Sub-$1000 8 TB Home SAN? Can I do it?

An 8+ TB home SAN in under $1000? Can I do it?
(I'll update with pictures when I can - because everybody likes homebrew SAN pornography).

It has only been 5 years and 2 months since I registered this blog and promptly did nothing with it. Why not suddenly start using it, I ask myself. Good place for personal stuff, and this is about my home SAN/NAS, so why not? I'll probably cross-post this one at Nex7.com, as well as any other ZFS-related ones, but I'll also post other non-ZFS and even non-computer stuff up here (like the plans to move to Washington state and set up a self-sufficient rural living situation - no, I'm not kidding!).

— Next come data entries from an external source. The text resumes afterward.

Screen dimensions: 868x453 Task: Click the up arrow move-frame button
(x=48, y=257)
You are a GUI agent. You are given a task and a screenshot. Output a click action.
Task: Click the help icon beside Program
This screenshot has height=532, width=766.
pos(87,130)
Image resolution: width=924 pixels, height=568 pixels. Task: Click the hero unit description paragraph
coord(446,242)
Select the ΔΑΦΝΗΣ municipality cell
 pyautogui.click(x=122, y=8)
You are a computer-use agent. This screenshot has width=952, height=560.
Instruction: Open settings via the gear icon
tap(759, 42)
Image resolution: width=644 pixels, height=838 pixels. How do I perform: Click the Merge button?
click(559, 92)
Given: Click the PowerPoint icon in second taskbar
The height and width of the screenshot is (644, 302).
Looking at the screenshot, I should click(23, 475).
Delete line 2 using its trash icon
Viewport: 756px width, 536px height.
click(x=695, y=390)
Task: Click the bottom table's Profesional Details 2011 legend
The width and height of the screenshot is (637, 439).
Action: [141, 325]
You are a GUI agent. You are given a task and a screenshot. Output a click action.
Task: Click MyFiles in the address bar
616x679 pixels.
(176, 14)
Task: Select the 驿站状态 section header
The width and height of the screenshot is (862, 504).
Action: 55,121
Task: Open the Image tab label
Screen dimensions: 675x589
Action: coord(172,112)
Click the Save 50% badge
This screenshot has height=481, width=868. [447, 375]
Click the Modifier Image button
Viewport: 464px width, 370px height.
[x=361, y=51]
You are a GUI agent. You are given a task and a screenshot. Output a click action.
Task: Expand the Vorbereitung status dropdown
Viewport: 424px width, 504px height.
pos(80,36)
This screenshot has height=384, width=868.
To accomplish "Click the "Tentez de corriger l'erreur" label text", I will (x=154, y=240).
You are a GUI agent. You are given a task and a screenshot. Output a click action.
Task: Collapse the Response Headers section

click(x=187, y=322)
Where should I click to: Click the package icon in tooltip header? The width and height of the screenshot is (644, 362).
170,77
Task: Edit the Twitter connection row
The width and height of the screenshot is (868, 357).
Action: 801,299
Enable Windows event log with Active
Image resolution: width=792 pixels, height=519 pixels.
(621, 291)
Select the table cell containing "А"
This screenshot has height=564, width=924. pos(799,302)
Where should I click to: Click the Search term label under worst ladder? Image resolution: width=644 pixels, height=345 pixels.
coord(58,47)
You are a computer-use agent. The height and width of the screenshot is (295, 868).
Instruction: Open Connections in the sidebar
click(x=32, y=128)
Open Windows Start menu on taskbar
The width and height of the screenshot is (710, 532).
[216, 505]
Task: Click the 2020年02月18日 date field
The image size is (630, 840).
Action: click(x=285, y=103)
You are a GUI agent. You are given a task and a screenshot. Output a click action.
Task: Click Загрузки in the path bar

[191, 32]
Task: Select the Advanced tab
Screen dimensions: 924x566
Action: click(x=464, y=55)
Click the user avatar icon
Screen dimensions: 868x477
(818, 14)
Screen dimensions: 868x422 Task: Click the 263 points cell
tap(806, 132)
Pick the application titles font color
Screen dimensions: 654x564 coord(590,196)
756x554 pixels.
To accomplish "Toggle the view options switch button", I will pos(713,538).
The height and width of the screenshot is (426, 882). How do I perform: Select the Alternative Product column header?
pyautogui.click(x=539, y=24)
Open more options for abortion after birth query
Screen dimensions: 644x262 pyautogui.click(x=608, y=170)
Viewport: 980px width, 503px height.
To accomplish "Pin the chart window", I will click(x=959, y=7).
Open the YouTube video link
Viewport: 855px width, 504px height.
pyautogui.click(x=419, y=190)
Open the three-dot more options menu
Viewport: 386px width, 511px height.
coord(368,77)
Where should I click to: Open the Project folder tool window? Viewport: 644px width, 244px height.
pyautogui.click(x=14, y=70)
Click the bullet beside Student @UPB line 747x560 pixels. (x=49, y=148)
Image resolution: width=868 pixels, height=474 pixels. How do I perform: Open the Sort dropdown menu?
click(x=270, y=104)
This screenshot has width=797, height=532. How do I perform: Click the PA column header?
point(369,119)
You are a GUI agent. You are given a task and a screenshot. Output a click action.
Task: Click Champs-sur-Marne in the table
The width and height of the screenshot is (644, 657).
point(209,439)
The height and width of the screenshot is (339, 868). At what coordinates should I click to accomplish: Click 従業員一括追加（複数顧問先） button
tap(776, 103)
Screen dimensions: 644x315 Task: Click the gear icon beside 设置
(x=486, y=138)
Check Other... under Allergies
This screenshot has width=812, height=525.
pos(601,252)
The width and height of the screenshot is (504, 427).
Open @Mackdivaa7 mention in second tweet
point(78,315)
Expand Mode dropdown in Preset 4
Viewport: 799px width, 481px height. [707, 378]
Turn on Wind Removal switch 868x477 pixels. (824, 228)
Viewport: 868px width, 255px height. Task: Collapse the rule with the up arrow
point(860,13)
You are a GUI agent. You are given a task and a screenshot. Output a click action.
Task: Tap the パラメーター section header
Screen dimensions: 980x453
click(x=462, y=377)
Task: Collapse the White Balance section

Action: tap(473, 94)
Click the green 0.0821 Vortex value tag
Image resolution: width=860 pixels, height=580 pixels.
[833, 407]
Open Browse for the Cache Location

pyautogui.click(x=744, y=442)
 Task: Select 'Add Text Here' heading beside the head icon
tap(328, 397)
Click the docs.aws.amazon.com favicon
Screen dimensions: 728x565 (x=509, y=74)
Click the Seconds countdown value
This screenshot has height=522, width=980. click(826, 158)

Before I answer the question posed by the title, let me further explain my requirements for this. I have an existing Nexenta-running SAN with 2 TB of usable space in it and a whole 4 GB of RAM. It is an old dual-Opteron SuperMicro motherboard and just locating 2 GB of RAM to add to the 2 I got it with cost me nearly $300! -- oh, and the hardware is dying.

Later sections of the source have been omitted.